Exploration of heavy metal resistance in the yeast Wickerhamomyces anomalus: Implications for bioremediation

Abstract

The inadequate disposal of wastewater containing toxic heavy metals and industrial contaminants has become a critical issue today, posing serious risks to the health of humans, animals, and the environment. Numerous studies have investigated how heavy metals are absorbed, accumulated, and transformed using microorganisms. The yeast strain Wickerhamomyces anomalus M10 has demonstrated notable resistance to several heavy metals, showing promising potential for bioremediation. Therefore, through computational methods (In Silico studies) to investigate metal resistance mechanisms, relevant genes related to this resistance were identified.

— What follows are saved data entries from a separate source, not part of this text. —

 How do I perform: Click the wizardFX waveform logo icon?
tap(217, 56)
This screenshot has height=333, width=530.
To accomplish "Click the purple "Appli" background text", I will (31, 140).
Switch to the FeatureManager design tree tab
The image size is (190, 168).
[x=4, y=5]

Specialized databases like BacMet and InterPro were used, compiling genes from bacteria and fungi that enhance survival under environmental stress. These databases categorize resistance genes based on their function and induced phenotypes. Using BacMet, we identified 59 genes, including 11 ABC-type transporters, 10 related to resistance and the efflux of multiple drugs, as well as proteins for copper (5), nickel (10), arsenic (2), mercury (5), and silver (1). These proteins perform functions in binding, reduction, and transport, along with superoxide dismutase proteins, DNA regulation, and repair genes. Additionally, through InterPro, we found 394 genes, including 257 transporters, 25 copper-related proteins, and 23 zinc-related proteins. Fifteen multidrug resistance proteins and other DNA regulation and repair genes (10) were detected. In summary, our bioinformatics analysis of Wickerhamomyces anomalus highlights its potential for bioremediation in metal-contaminated environments. It excels particularly in mitigating nickel and arsenic pollution due to resistance-related genes. However, comprehensive in vivo studies are required to confirm its survival and transformation capabilities against these metals. These findings underline the significant bioremediation potential of yeast strains. The study not only reveals genes that expand the scope of microbial bioremediation but also advances the concept of the substantial role of yeast strains in mitigating environmental pollution challenges.